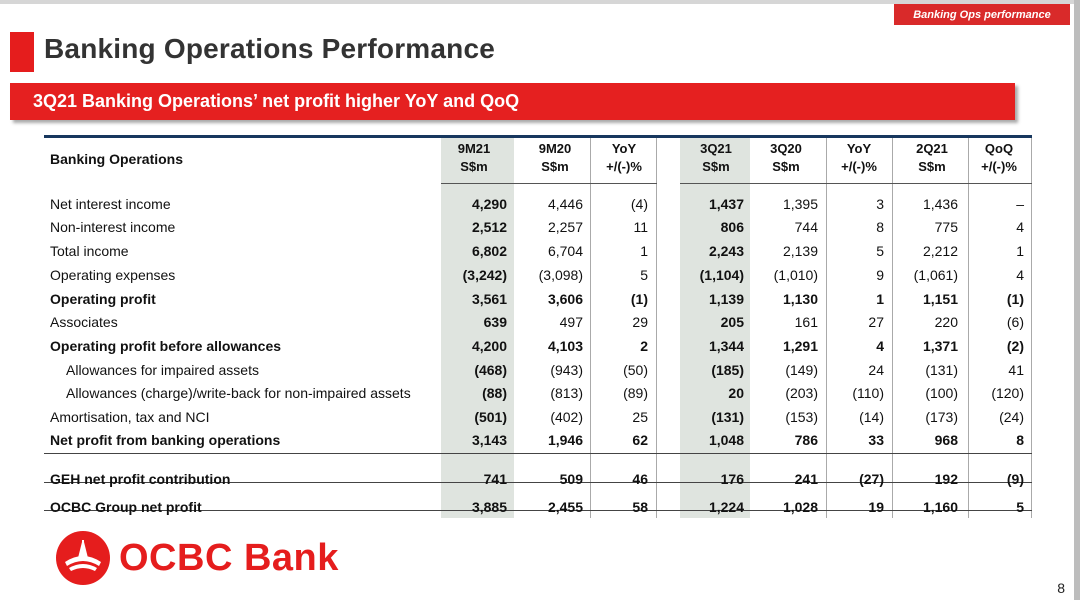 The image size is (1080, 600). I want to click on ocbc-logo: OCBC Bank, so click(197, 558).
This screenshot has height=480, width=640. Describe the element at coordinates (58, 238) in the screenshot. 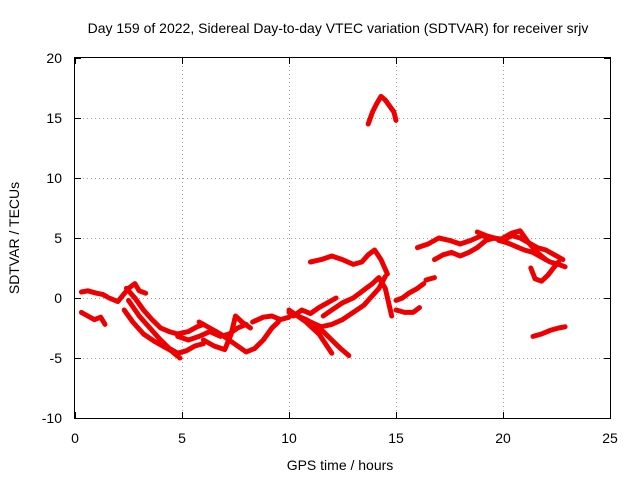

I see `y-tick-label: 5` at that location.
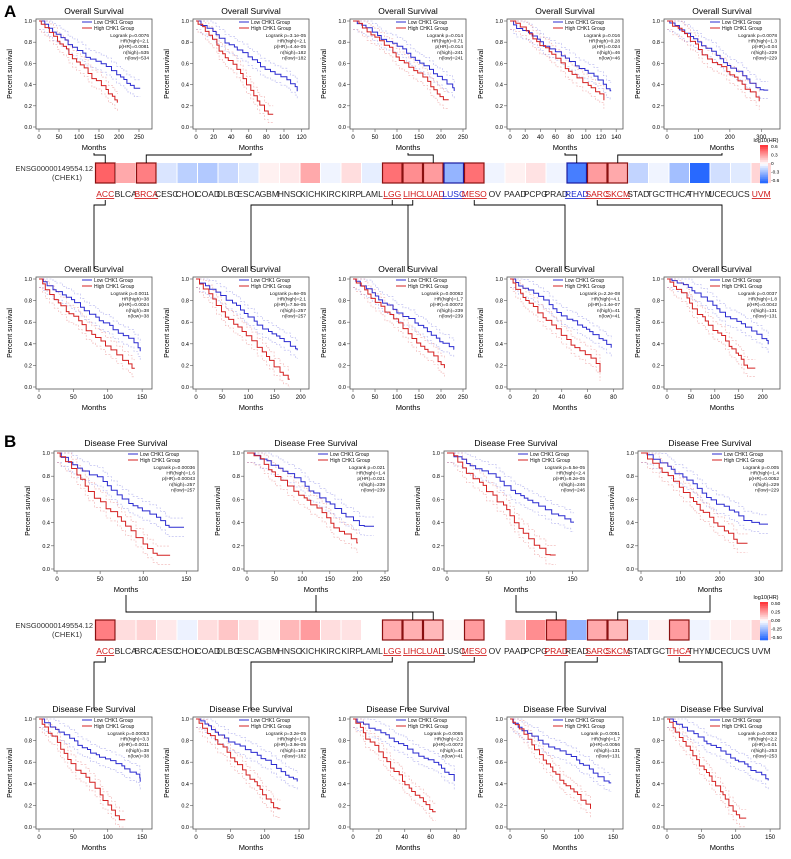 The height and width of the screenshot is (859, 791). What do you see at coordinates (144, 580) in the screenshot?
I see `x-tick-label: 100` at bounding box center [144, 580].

--------------------

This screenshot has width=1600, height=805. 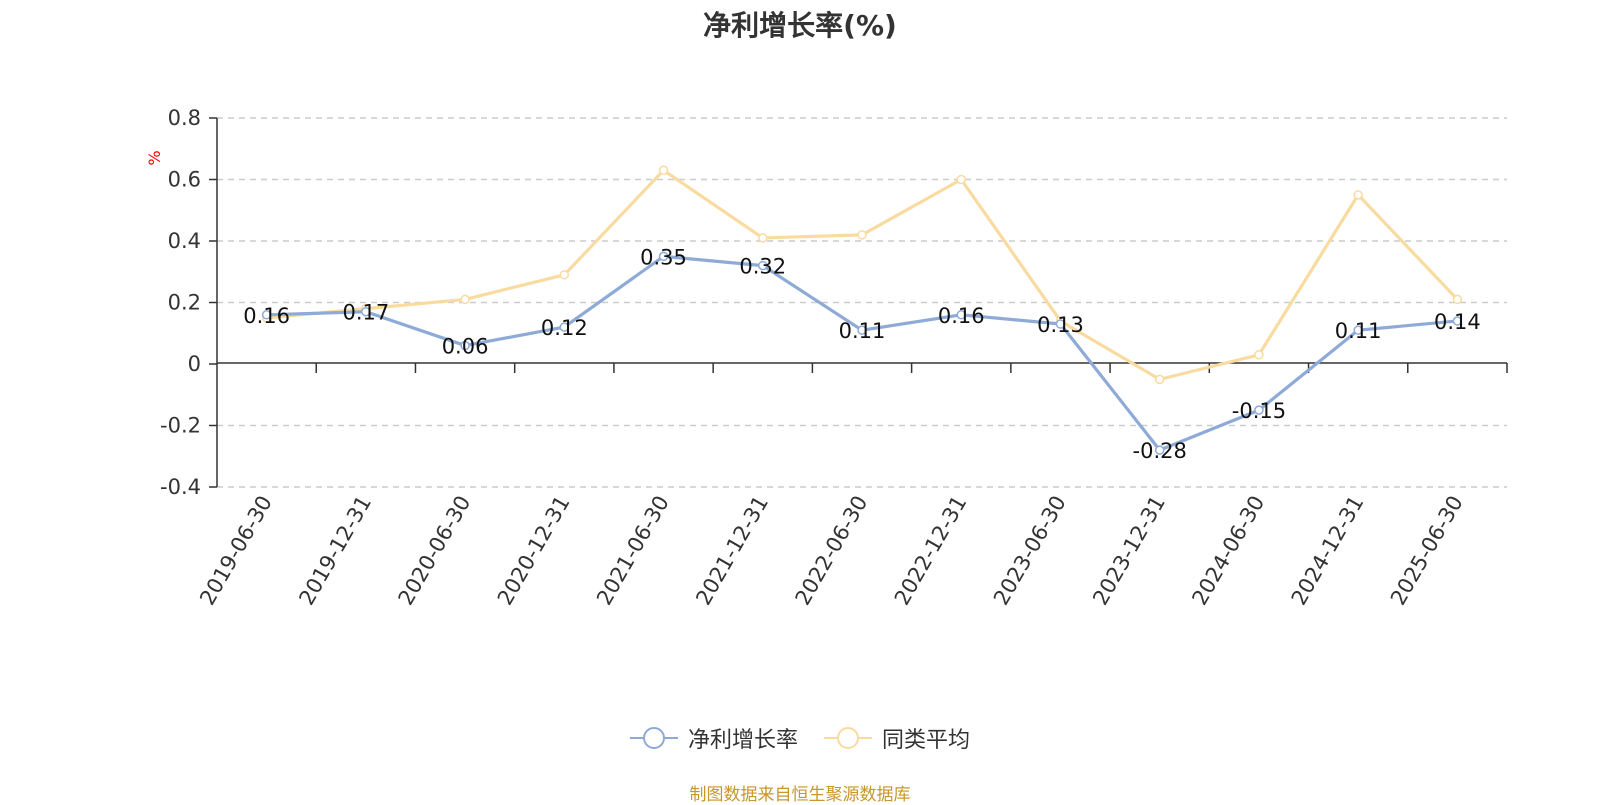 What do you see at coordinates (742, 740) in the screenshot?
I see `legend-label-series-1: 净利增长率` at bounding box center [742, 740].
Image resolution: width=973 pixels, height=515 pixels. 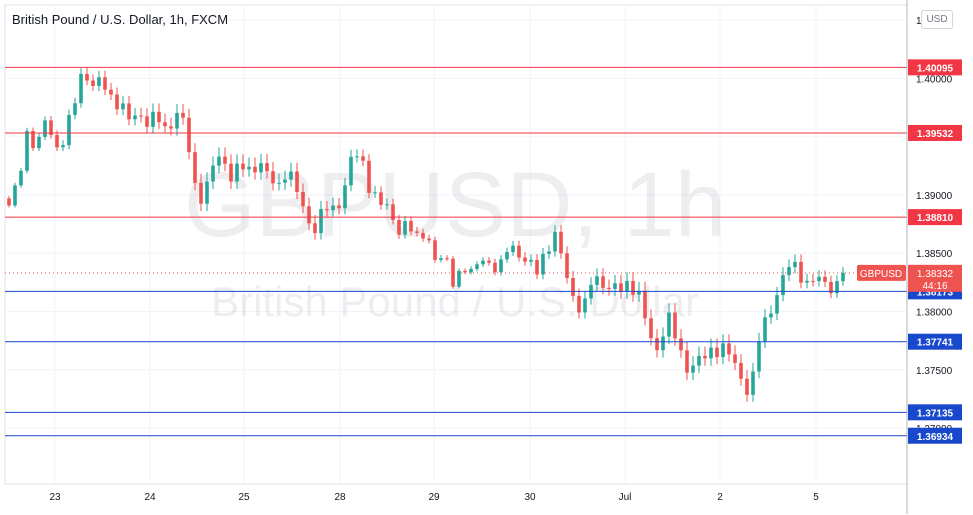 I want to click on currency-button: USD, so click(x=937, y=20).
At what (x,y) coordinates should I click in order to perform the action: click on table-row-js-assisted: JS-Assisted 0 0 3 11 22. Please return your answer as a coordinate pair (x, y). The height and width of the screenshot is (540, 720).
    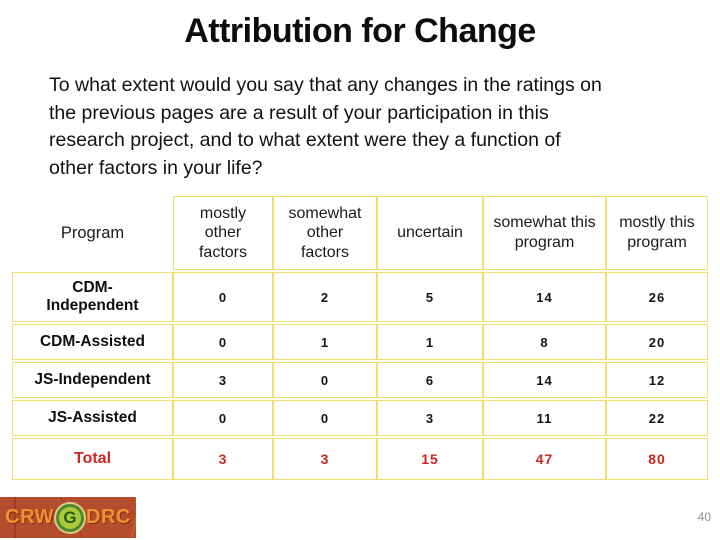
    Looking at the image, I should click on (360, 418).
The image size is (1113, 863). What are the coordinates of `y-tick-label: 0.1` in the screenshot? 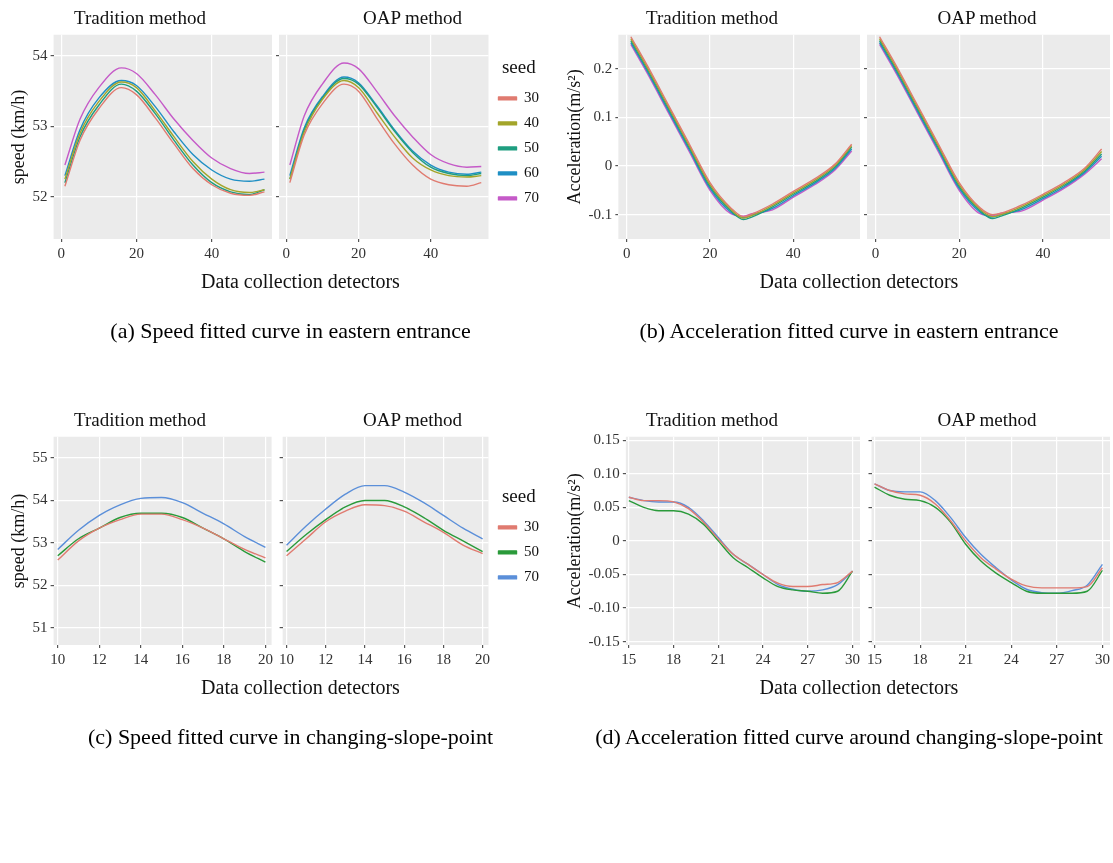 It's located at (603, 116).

--------------------

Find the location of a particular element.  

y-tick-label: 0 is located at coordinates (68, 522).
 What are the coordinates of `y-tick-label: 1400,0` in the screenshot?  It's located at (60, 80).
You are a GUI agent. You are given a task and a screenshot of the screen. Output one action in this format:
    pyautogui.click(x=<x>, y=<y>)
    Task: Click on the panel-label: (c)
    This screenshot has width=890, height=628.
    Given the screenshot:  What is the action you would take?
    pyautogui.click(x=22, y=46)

--------------------

Can you convert the records from the line with "at (60, 80)." up to and including the line with "pyautogui.click(x=22, y=46)" into a Markdown table with the columns No. and Text, skipping any blank lines?

### Task output
| No. | Text |
|---|---|
| 1 |  What are the coordinates of `y-tick-label: 1400,0` in the screenshot?  It's located at (60, 80). |
| 2 | You are a GUI agent. You are given a task and a screenshot of the screen. Output one action in this format: |
| 3 |     pyautogui.click(x=<x>, y=<y>) |
| 4 |     Task: Click on the panel-label: (c) |
| 5 |     This screenshot has width=890, height=628. |
| 6 |     Given the screenshot:  What is the action you would take? |
| 7 |     pyautogui.click(x=22, y=46) |